TRECHO —
Na investigação desse atentado em Boston a polícia e o FBI
têm à sua disposição as imagens de dezenas de câmeras de circuito fechado
dispostas em postes, frentes de lojas e portarias de edifícios ao longo do
percurso da maratona. E contarão com as imagens gravadas nos celulares e câmeras
portáteis de participantes e assistentes da maratona, num número
incalculável.
Talvez esta mega cobertura não ajude em nada, mas o fato é que
vivemos na era do registro universal, em que, pelo menos em tese, nenhum
movimento do cidadão de uma cidade moderna deixa de ser captado ou — se for um
criminoso — flagrado.
Cheguei a imaginar como seria um filme que contasse a vida de
algum representante da nossa espécie e da nossa época apenas através de
registros selecionados, do tape do seu parto, gravado pelo pai, através de todos
os superoitos da sua infância e juventude, até a gravação da sua posse como
ministro ou do seu assalto a uma mercearia abanando para a câmera, a
escolher.
Também se pode especular como teria sido a história do mundo se
detalhes dos seus grandes momentos ou de suas passagens mais terríveis tivessem
o escrutínio eletrônico de hoje. Na ausência da câmera onipresente os
acontecimentos eram conhecidos por testemunhos pouco confiáveis, que
transformavam banalidades em feitos heroicos e barbaridades em mitos.
Hoje se sabe que o repúdio do público americano à guerra no
Vietnã cresceu porque aquela foi a primeira guerra com cobertura instantânea da
História, a primeira que não foi mostrada em filmes desatualizados, mas gravada
e despejada diariamente pela TV no tapete da sala. E não é preciso ir muito
longe. Imagine se na tropa que acompanhava dom Pedro I às margens do Ipiranga
houvesse uns quatro ou cinco celulares gravando tudo.

OBJETIVO DA TAREFA — Transcreva, do trecho sobre as câmeras e o registro universal, a parte que começa em "Também se pode" e segue até "celulares gravando tudo.", sem alterar nada.

DADOS FORNECIDOS —

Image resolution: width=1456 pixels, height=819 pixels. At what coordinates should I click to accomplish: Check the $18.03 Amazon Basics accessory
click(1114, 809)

EM RESPOSTA —
Também se pode especular como teria sido a história do mundo se
detalhes dos seus grandes momentos ou de suas passagens mais terríveis tivessem
o escrutínio eletrônico de hoje. Na ausência da câmera onipresente os
acontecimentos eram conhecidos por testemunhos pouco confiáveis, que
transformavam banalidades em feitos heroicos e barbaridades em mitos.
Hoje se sabe que o repúdio do público americano à guerra no
Vietnã cresceu porque aquela foi a primeira guerra com cobertura instantânea da
História, a primeira que não foi mostrada em filmes desatualizados, mas gravada
e despejada diariamente pela TV no tapete da sala. E não é preciso ir muito
longe. Imagine se na tropa que acompanhava dom Pedro I às margens do Ipiranga
houvesse uns quatro ou cinco celulares gravando tudo.